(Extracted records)
*** Block opens ***
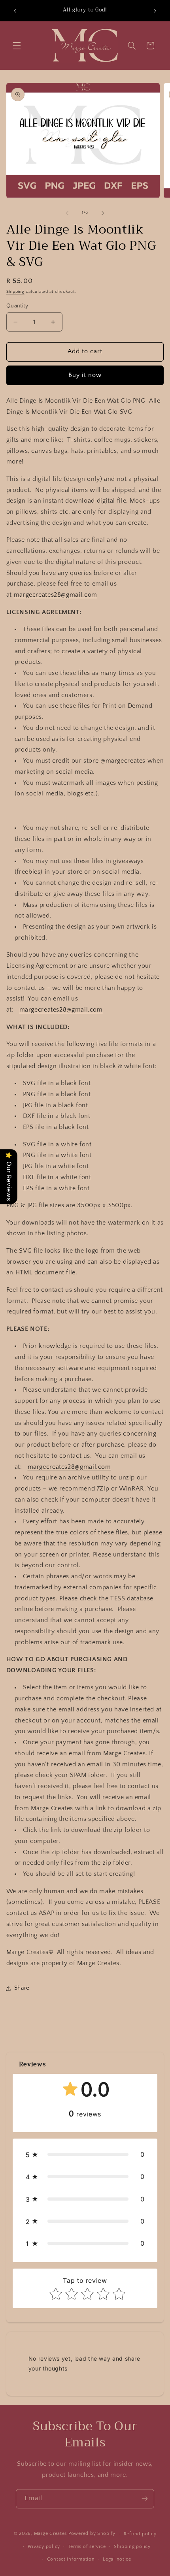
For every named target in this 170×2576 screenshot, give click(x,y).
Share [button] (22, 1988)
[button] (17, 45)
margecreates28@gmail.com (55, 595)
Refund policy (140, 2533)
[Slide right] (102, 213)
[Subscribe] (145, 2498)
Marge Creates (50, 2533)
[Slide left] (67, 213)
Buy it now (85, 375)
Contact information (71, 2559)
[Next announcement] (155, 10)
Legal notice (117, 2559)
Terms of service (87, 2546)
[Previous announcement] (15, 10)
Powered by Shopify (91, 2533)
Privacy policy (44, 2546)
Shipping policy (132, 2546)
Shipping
*** Block closes ***
§ **The task**
Print from the line containing "Buy it now (85, 375)" to the last line above, exactly as written.

§ **Problem solution**
Buy it now (85, 375)
Contact information (71, 2559)
[Next announcement] (155, 10)
Legal notice (117, 2559)
Terms of service (87, 2546)
[Previous announcement] (15, 10)
Powered by Shopify (91, 2533)
Privacy policy (44, 2546)
Shipping policy (132, 2546)
Shipping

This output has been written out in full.